O festival de “sim”s que subiram na tela fez o dono do canal rir ainda mais antes que voltasse a focar a atenção na partida que Baekhyun jogava. Já estava perto do final quando ele comemorou a vitória, mesmo que ainda não tivesse acabado; seus minions estavam invadindo a base do inimigo, o que significava que em breve o Nexus estaria destruído e, boom!: Vitória.

A trajetória até ali tinha sido regada de palavrões censurados pelo mais velho, uma série de “carambolas”, “cacilda” e “baralho” que fez o chat inteiro cair na gargalhada, e suspiros fofos das fãs de Sehun que também tinham caído de amores pelo jeitinho adorável que o Byun demonstrava na frente da câmera.

— Depois dessa, acho que você vai ter que abrir um canal também — Sehun incentivou, julgando impossível conter um sorriso quando viu a reação do roommate. Quem assistia à live, por sua vez, digitava apoios infindáveis para aquela ideia. Tinham adorado a presença de Baekhyun e Sehun conseguia perceber isso de longe.

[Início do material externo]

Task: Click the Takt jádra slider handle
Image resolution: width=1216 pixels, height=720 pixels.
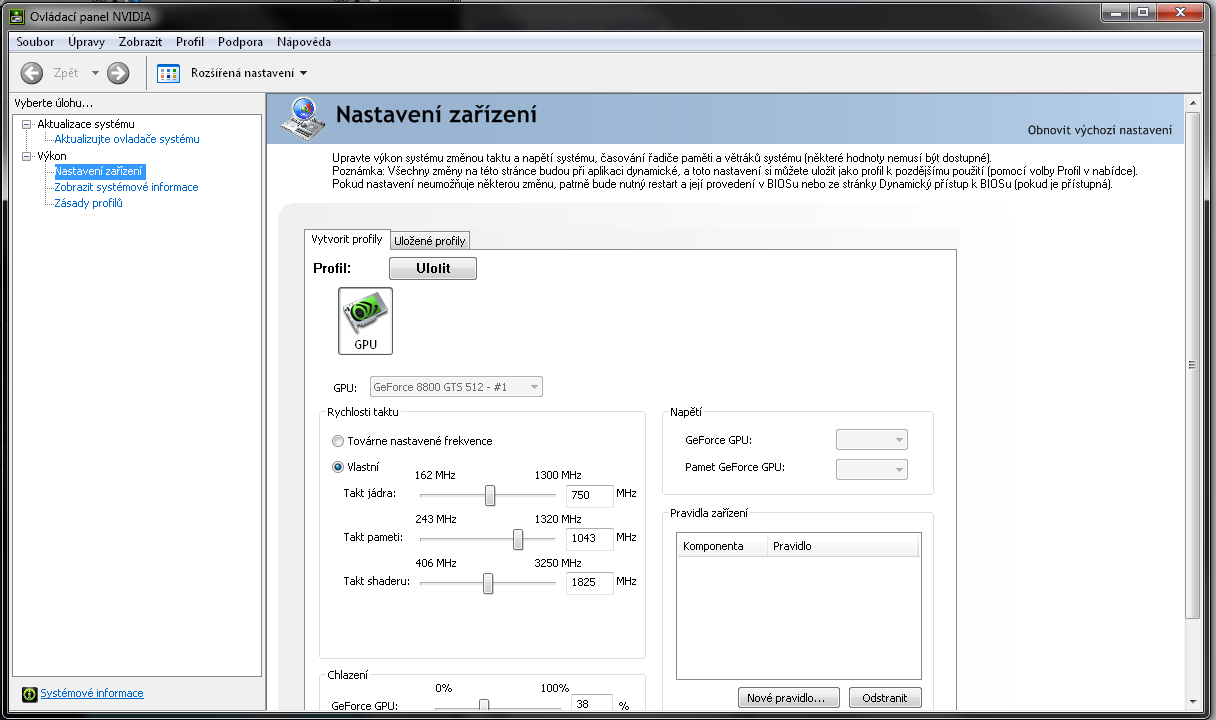Action: 490,495
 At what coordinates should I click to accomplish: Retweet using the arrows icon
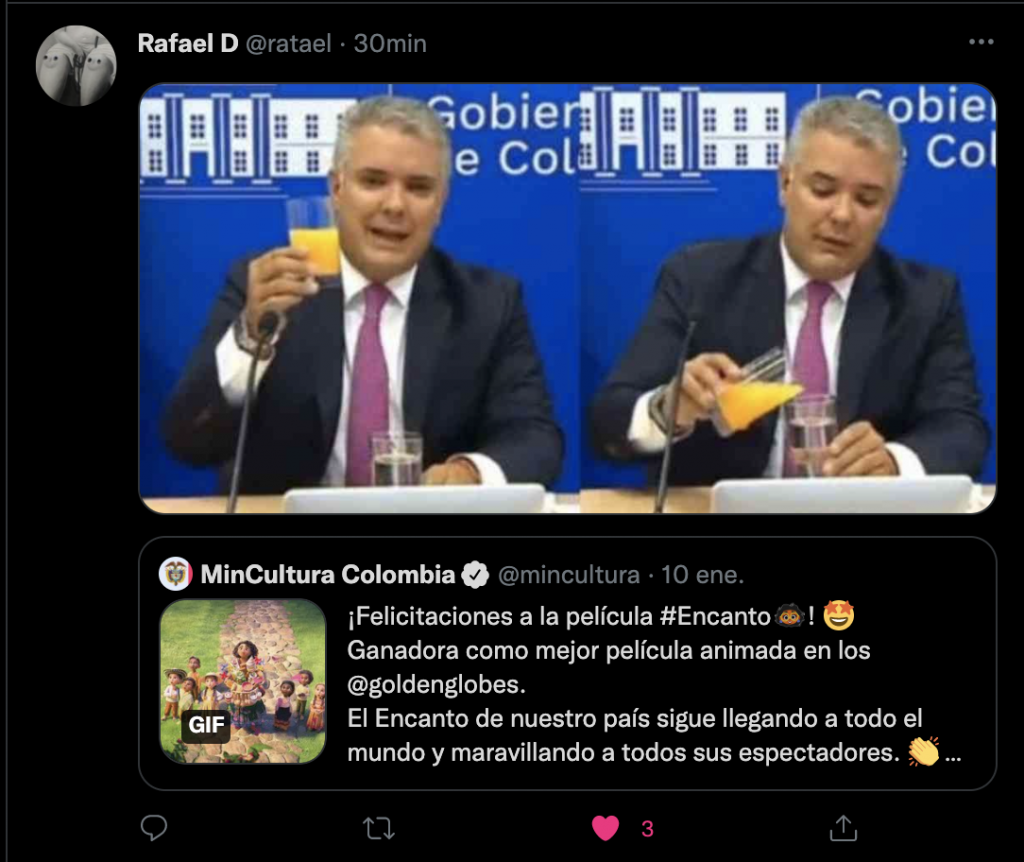[379, 829]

— Não sei não — soltou, envergonhado, mas sorridente. Imaginar quantas pessoas estavam ali, do outro lado da tela, era intimidador, ao mesmo tempo que despertava uma adrenalina gostosa que nunca tinha sentido. Nem sabia como conseguiu jogar tão bem diante de tanta gente assistindo. — Não acho que levo jeito com isso.

— Pensa com carinho, tem uma galera aqui já prontinha pra te seguir — o maior tocou-lhe na coxa, confortando. — Vem, fica aqui do meu lado até o final da live. O chat tá pedindo.

O olhar que recebeu do mais novo fez o coração parecer quentinho novamente e não se importou em se acomodar na cadeira ao lado outra vez para ficar assistindo Sehun jogar. E, dessa vez, nem precisava ser através do celular. Estava dentro daquele universo que compartilhavam há dias sem que o roommate soubesse e parecia a coisa mais surreal de todas, mas sentia-se feliz. Meio bobo também.

Dali, Baekhyun tinha uma visão privilegiada da tela do jogo, mas não era exatamente apenas nisso que prestava atenção. Seu olhar ia e vinha pelos braços do mais novo, apoiados na escrivaninha enquanto ele iniciava uma partida, e sem querer — querendo — reparou na forma como suas veias saltadas deixavam o formato de suas mãos e antebraços charmoso. Também havia aquele cheiro gostoso, o cheiro de Sehun, invadindo seus sentidos e tornando-o um viciado; quanto mais perto estava, mais perto queria ficar, mais daquele cheiro queria roubar.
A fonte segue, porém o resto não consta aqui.